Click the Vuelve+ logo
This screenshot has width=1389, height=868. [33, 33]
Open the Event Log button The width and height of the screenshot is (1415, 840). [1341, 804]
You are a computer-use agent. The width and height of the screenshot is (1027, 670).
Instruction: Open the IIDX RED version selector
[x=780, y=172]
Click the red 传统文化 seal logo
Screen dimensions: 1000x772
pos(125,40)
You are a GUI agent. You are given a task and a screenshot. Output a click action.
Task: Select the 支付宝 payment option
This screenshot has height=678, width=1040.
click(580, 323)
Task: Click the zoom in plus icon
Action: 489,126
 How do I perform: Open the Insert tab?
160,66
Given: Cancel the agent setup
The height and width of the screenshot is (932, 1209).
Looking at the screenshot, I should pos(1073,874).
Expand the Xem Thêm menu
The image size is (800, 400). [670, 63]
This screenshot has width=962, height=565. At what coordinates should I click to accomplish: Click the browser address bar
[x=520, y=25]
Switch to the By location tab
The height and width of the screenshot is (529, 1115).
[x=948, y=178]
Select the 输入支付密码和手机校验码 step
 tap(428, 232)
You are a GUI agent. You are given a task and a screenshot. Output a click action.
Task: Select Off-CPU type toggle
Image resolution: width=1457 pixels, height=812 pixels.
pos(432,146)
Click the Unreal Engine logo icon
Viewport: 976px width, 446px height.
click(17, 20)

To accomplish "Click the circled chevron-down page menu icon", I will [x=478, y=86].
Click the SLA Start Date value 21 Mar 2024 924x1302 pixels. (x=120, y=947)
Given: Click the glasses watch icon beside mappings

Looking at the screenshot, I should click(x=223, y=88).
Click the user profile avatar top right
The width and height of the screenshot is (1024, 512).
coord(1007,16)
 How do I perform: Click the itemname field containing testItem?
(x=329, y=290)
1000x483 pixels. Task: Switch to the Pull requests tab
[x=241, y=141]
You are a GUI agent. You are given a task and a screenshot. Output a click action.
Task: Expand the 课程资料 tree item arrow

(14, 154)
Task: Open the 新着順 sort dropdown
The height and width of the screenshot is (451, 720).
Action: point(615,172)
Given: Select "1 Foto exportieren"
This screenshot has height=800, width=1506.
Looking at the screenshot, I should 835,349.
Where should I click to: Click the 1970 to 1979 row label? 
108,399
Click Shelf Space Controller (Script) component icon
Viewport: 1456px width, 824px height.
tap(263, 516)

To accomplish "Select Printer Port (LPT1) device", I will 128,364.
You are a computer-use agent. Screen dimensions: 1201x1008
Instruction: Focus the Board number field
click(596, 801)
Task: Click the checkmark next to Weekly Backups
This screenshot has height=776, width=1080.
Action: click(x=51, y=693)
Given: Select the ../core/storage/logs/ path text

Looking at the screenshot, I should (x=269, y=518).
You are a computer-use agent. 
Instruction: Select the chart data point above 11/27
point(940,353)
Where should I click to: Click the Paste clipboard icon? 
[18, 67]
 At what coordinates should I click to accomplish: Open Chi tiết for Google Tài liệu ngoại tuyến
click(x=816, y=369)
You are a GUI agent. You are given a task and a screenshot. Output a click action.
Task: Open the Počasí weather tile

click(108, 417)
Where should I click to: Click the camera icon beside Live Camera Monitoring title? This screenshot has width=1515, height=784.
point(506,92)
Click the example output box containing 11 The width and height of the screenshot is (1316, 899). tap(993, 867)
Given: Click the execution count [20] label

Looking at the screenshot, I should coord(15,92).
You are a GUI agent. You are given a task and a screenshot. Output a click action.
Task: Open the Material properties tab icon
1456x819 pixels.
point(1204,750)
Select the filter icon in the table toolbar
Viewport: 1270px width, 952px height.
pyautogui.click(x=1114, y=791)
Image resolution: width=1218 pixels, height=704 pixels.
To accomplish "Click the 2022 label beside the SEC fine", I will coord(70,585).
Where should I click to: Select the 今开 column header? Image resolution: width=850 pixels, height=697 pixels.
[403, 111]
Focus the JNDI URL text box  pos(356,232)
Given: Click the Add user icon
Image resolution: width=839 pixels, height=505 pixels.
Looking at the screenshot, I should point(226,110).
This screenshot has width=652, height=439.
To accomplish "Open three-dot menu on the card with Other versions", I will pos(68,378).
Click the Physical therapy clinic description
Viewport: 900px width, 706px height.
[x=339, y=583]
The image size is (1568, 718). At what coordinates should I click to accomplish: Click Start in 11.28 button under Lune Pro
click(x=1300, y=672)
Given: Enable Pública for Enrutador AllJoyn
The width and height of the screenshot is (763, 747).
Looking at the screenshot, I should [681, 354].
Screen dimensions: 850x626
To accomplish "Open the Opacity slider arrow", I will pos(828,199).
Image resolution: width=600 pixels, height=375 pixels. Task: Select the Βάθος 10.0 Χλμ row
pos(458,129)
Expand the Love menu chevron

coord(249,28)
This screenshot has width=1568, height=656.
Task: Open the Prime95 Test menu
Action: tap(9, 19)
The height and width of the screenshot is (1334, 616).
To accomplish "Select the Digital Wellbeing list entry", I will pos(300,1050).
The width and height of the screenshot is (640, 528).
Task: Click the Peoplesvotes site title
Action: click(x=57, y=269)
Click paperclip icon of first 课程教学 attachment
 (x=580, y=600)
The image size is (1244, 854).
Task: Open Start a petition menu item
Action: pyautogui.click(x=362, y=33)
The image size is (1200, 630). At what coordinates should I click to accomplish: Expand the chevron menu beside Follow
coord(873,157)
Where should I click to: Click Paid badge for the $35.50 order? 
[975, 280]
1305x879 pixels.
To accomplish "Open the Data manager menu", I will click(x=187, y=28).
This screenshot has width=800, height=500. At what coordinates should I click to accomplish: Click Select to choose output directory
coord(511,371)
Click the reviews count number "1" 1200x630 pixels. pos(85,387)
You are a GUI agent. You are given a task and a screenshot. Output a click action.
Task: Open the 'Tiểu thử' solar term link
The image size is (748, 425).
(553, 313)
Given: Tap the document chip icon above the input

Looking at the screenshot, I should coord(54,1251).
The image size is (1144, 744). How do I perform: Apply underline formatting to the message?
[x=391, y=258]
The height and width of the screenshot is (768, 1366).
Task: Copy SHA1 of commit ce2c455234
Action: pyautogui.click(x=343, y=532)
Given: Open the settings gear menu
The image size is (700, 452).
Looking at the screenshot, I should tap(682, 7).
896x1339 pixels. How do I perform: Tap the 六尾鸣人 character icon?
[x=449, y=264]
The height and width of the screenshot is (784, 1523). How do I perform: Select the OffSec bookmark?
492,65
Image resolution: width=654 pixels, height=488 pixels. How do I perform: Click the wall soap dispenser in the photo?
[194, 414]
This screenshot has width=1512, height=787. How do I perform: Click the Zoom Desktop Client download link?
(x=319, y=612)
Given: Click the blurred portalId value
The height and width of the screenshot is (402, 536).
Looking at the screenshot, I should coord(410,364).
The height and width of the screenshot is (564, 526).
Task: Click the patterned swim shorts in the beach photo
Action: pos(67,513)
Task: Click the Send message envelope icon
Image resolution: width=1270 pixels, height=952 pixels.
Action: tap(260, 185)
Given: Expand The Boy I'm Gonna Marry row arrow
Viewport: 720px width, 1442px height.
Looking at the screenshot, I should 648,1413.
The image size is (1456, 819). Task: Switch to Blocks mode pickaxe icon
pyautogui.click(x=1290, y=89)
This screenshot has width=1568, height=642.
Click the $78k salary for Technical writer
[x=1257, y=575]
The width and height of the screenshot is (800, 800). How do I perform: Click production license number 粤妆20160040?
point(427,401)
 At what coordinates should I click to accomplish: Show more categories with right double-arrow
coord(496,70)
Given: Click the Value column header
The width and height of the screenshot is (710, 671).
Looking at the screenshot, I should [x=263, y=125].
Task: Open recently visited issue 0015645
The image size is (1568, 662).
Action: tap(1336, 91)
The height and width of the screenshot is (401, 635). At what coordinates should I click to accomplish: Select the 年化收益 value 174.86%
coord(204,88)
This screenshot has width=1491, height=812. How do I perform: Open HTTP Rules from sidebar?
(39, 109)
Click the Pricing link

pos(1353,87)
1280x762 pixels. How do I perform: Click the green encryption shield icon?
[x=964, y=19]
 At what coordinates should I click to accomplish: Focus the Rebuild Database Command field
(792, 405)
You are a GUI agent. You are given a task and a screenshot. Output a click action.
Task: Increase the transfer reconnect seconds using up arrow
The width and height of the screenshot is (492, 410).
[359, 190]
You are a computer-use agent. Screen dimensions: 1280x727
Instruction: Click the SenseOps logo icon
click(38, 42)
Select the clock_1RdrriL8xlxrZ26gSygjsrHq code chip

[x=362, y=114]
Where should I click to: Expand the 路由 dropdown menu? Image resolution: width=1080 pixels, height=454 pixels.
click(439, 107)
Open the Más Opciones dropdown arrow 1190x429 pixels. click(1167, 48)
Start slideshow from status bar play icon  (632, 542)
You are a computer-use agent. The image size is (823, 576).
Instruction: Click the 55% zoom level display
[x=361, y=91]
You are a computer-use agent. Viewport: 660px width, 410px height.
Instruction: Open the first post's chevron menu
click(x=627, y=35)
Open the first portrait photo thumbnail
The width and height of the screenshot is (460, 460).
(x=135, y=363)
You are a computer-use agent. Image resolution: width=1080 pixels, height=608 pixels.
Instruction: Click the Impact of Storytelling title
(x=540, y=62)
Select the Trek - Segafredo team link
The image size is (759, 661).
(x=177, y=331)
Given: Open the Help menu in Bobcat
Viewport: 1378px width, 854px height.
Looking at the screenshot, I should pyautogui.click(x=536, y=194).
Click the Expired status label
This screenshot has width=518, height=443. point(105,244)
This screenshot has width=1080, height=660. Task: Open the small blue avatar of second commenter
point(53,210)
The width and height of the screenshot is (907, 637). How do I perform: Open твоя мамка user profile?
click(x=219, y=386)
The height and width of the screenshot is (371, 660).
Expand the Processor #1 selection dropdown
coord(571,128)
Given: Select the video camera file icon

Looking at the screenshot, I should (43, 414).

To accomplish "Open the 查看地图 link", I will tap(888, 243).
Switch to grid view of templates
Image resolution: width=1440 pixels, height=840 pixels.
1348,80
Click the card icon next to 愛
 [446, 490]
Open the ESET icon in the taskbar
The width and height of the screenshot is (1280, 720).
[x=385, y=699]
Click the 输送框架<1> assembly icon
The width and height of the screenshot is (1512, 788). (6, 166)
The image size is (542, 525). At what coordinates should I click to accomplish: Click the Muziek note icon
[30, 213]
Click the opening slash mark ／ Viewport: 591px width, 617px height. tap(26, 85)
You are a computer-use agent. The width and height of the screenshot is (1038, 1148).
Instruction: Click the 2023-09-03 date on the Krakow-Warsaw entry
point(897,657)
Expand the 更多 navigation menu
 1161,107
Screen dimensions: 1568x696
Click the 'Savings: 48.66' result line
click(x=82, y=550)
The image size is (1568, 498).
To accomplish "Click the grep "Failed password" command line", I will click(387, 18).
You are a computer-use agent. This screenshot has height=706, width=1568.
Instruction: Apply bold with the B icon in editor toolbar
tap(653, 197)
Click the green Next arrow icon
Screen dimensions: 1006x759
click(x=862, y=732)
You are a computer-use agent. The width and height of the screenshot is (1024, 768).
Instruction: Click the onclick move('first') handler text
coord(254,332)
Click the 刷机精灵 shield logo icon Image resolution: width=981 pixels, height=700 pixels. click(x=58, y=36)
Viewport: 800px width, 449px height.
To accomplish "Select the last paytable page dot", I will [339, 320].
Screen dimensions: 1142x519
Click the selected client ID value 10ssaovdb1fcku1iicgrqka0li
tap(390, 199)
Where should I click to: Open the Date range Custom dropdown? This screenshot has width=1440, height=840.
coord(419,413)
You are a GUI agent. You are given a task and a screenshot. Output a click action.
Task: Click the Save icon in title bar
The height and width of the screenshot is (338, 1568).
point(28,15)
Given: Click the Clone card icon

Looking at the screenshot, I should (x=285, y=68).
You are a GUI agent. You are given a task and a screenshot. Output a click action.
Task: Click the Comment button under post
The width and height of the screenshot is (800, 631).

——————

» **Instructions to follow**
Please return every line of the data above that contains the word "will", matching its case exactly.

» **Response**
To accomplish "Click the circled chevron-down page menu icon", I will [x=478, y=86].
To accomplish "Select Printer Port (LPT1) device", I will 128,364.
To accomplish "Click the 2022 label beside the SEC fine", I will coord(70,585).
To accomplish "Open three-dot menu on the card with Other versions", I will pos(68,378).
To accomplish "Open the Opacity slider arrow", I will pos(828,199).
To accomplish "Select the Digital Wellbeing list entry", I will pos(300,1050).
To accomplish "Open the Data manager menu", I will click(x=187, y=28).
To accomplish "Open the 查看地图 link", I will tap(888, 243).
To accomplish "Click the grep "Failed password" command line", I will click(387, 18).
To accomplish "Select the last paytable page dot", I will [339, 320].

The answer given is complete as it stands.